Peter Hofelich (SPD) zog eine positive Bilanz der vergangenen Monate. „Europa fasst Tritt“, sagte er. Das Europaparlament zeige „zunehmend politische Kante“. Er sprach sich für eine gemeinsame Flüchtlingspolitik aus. Wer da nicht mitziehe, dem müssten als Ultima Ratio die Zuschüsse gekürzt werden.

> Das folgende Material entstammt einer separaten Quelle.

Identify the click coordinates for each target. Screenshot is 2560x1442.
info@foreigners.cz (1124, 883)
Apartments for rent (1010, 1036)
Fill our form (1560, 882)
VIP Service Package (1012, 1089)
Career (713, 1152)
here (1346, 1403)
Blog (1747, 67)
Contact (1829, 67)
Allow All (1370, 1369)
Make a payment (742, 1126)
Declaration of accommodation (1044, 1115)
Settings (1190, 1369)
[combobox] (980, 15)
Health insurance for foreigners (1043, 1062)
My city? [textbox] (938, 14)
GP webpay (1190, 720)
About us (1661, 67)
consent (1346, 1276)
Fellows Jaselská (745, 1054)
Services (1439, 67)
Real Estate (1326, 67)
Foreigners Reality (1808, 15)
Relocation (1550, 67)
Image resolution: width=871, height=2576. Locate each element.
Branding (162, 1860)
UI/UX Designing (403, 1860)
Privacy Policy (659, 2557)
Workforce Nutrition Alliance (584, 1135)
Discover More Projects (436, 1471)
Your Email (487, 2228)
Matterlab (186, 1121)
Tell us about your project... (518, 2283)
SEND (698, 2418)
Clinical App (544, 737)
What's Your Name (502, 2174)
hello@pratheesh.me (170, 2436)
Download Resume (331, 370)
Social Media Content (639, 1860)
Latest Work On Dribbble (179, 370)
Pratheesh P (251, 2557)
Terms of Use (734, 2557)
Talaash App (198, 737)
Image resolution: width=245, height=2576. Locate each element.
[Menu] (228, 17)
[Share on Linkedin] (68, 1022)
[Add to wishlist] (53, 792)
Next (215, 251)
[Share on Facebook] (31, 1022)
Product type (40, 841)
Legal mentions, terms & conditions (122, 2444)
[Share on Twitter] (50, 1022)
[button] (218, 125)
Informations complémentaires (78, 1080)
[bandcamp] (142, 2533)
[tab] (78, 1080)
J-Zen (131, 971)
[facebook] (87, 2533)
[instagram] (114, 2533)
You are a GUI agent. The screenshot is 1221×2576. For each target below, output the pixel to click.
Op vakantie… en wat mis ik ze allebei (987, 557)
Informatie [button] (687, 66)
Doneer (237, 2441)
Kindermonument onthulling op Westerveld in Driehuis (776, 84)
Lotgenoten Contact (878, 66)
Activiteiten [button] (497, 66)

Sanktionen empfiehlt auch für Länder, die Steuerschlupflöcher schaffen. „Wir brauchen in der Steuerpolitik eine europäische Antwort“, resümierte der Sozialdemokrat.
Gerhard Aden (FDP) zeichnete ein optimistisches Bild der EU ohne Großbritannien. Seiner Ansicht nach ist der Brexit eine Chance für Kontinentaleuropa. Er glaube nicht an einen Unfall der Geschichte, was das Nein der Briten zu Europa angeht. Der Ausstieg der Insel besitze vielmehr „historische Konsequenz“. „Nur innerhalb der EU ist es möglich, dass Deutschland eine Zukunft in Frieden und Freiheit haben kann“, ergänzte der Liberale. Deutschland müsse freilich aufpassen, nicht als Hegemon wahrgenommen zu werden.
Für den fraktionslosen Abgeordneten Wolfgang Gedeon dagegen ist die EU ein Auslaufmodell. Das Weißbuch sei „ein zentralistischer Generalangriff“ und „eine Kampfansage gegen die Nationalstaaten. Dies wollte die Bürger nicht. Gedeon plädierte dagegen zur Rückkehr zu einer vertieften Freihandelszone.
Für Europaminister Guido Wolf (CDU) geht es in Europa derzeit in erster Linie darum, den Brexit zu meistern. Zehn bis zwölf Milliarden Euro würden Brüssel fehlen, wenn Großbritannien die EU verlässt. Dies könne noch zu Problemen führen: EU-Haushaltskommissar Günther Oettinger gehe davon aus, dass das Loch zur Hälfte durch Minderausgaben gestopft werden könne; die verbliebene Differenz müsse aus den Mitgliedsstaaten kommen. Ausführlich ging der Europaminister auf die Situation in Ungarn, das er jüngst besucht hat. Er stellte positiv heraus, dass in Ungarn niemand die Absicht habe, die EU zu verlassen. Gleichwohl bereiten ihm die „vollkommen andere“ Einstellung der Ungarn zur Flüchtlingsfrage Sorgen. „Ohne Solidarität wird die Flüchtlingskrise zu einer Krise der EU“, sagte Wolf voraus. Der Christdemokrat vermisst in dem Zusammenhang eine klare Positionierung aus Berlin. Europa sei „auf hoher und schwieriger See“. Das zeige auch die Auseinandersetzung in Katalonien. Baden-Württemberg könne dabei einen Beitrag leisten – indem das Land darauf verweist, welche Vorteile es hat, auf Föderalismus statt auf Separatismus zu setzen.